▸ **Text section**
>>>>>

The Panzergrenadier Division Feldherrnhalle, was a semi-armoured formation of the German Army during World War II.

History 
The Panzergrenadier Division "Feldherrnhalle" was created on 20 June 1943 in the south of France by the renaming and reorganization of the 60th Infantry Division which had been destroyed at Stalingrad. Most of the recruits had previously been members of the SA or had undergone a training course in one of the twelve "Sturm Banners" scattered throughout the Reich. The name "Feldherrnhalle" was used by the original infantry regiment 271 or its 3rd Battalion. 

During the division's formation, it was stationed in the Nimes - Montpellier area. At the beginning of September 1943, the division took part in the disarmament of the 8th Italian Army as part of Operation Achse. At the end of October 1943, the division moved to northern France to the Arras-Doullens area and at the beginning of December 1943 to the Eastern Front. 

Here it took up defensive positions as part of the 3rd Panzer Army in the area of Vitebsk. In February it was sent to the North to fight in the Battle of Narva. In May 1944, it returned to Army Group Centre and fought against the Soviet Mogilev Offensive in June.
The division was destroyed during the Soviet Minsk Offensive in July 1944, as part of Operation Bagration.

Panzer-Division Feldherrnhalle (1) 
The Division was recreated on 1 September 1944 in Warthelager and then in Hungary in the Debreczen area.

<<<<<

▸ **Given problem 1**
Repeat the entries from their first line through the line containing "coord(61,162)", including both ends, and omit the pictures.
▸ **Given problem 2**
Proceed with the text on the Feldherrnhalle division, picking up right after its final sentence.

▸ **Input for this task**

>>>>>

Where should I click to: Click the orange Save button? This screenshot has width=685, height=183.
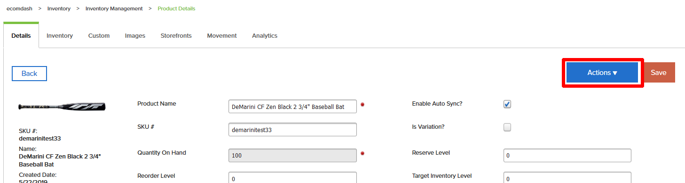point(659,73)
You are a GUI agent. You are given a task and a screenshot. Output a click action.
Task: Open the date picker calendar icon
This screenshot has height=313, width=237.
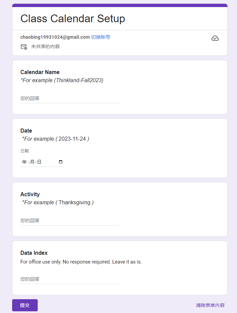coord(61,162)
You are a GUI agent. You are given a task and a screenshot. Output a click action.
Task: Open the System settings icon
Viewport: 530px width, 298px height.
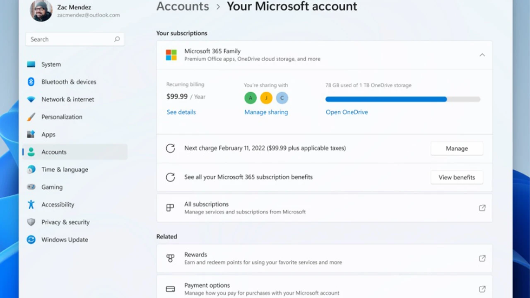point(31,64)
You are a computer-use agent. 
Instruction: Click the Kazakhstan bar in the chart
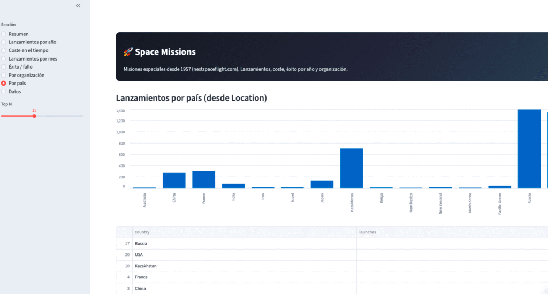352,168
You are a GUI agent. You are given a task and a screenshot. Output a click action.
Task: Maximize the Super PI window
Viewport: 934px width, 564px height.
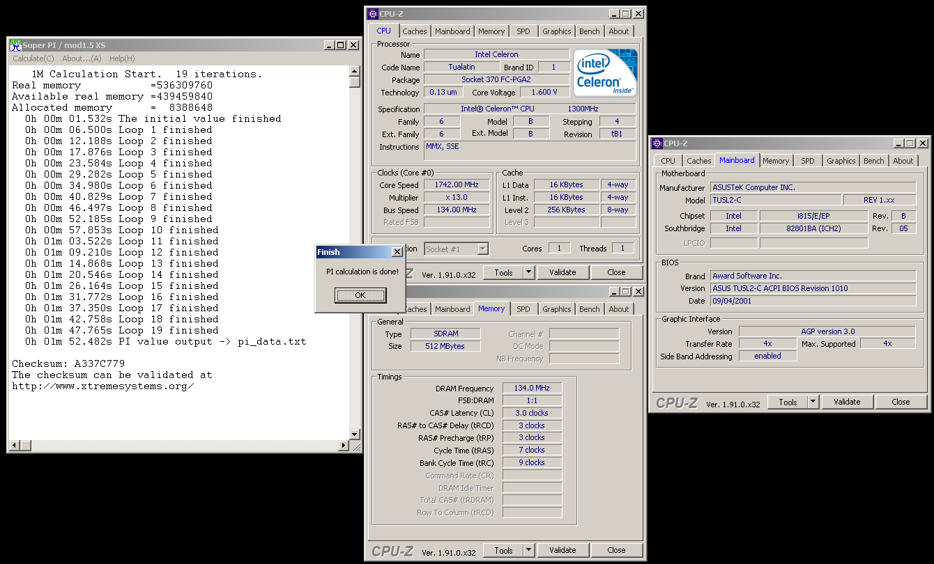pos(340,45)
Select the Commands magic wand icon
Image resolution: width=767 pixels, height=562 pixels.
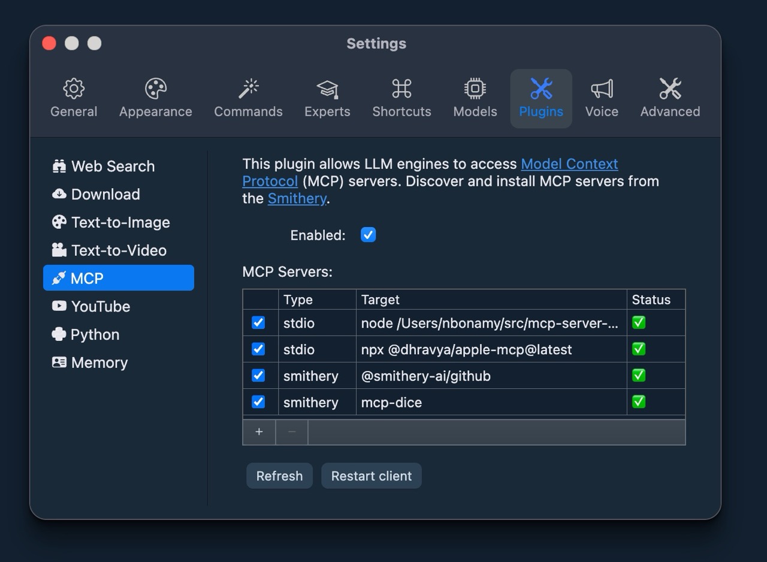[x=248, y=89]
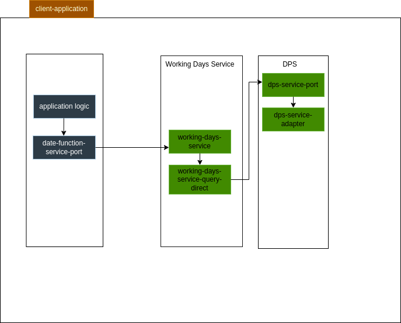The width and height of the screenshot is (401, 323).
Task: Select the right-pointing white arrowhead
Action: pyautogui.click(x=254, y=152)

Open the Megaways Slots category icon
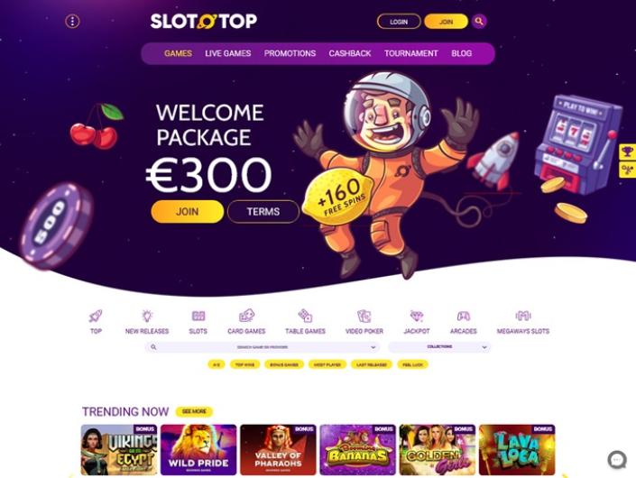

<<<<<

▸ **Output 1**
Where should I click to: Click the orange Save button? This screenshot has width=685, height=183.
point(659,73)
You are a GUI agent. You are given a task and a screenshot. Output a click action.
Task: Open the date picker calendar icon
This screenshot has height=313, width=237.
coord(61,162)

▸ **Output 2**
On 27 November 1944, the division was renamed Panzer-Division Feldherrnhalle and again destroyed during the Battle of Budapest in February 1945.

The division was recreated again as Panzer-Division Feldherrnhalle 1.

The remnants of the division surrendered to the Soviets in May 1945 at Deutsch-Brod.

Commanders

Panzergrenadier Division Feldherrnhalle

Panzer Division Feldherrnhalle (1)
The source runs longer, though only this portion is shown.